Direct Numerical Simulation Of Complex Nano-Structured Composites, Considering Interface Stretching And Bending Effects, Using Nano-Computational Grains

Driven by the promising applications of nano-composites, the Steigmann-Ogden (S-O) interface stress model is used together with the classical Elasticity theory to model the effective mechanical properties of nano-composites, considering both interface stretching and bending effects. However, no literature has been reported on analytical or numerical solutions for composites containing multiple three-dimensional nano-inclusions with S-O interfaces. In order to overcome this difficulty, a new type of computational grain (CG) is developed with an embedded spherical inclusion and S-O matrix/inclusion interface. The stiffness matrix of each CG is computed by a new boundary-type multifield variational principle together with Papkovich-Neuber potentials.
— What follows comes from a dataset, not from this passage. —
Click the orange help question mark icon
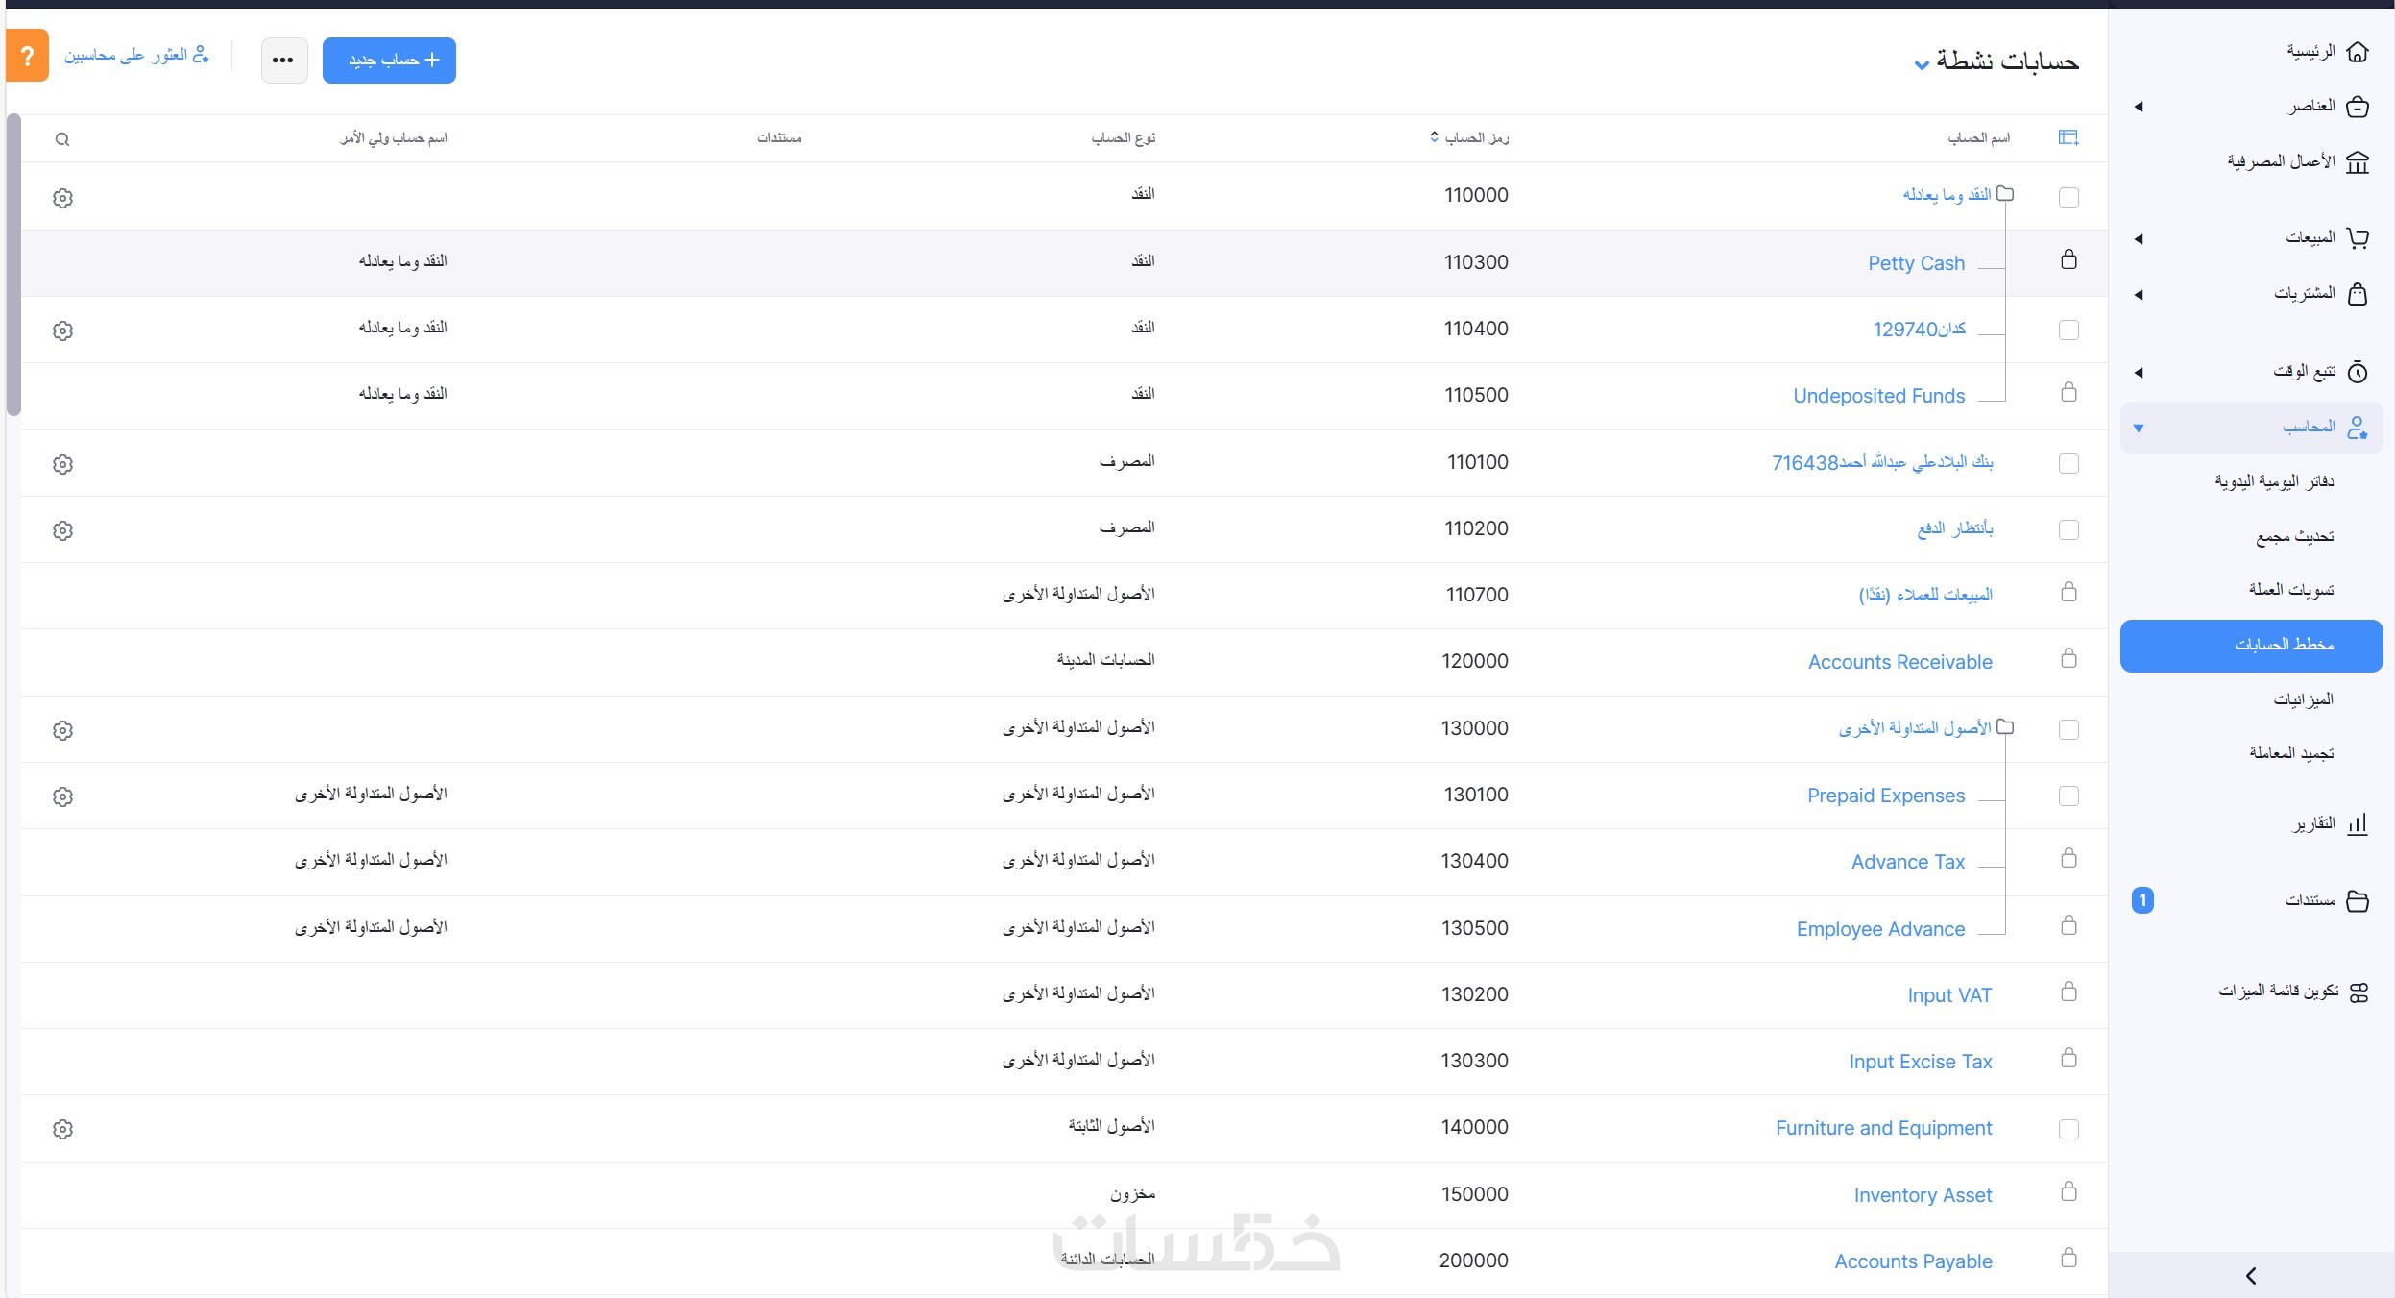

By evaluating and assembling stiffness matrices of CGs along with parallel computations, very efficient direct numerical simulations of complex nano-composites with a large number of inclusions in a Representative Volume Element of the nanocomposite are essentially realized. Numerical examples demonstrate the validity and the power of the currently developed CGs. Especially, material models with 10,000 nano-inclusions are simulated in around 50 min on the 16-core workstation. The influence of interface elastic bending parameters and spatial distributions of the nano-inclusions on the overall properties of nano-composites is also investigated in this study.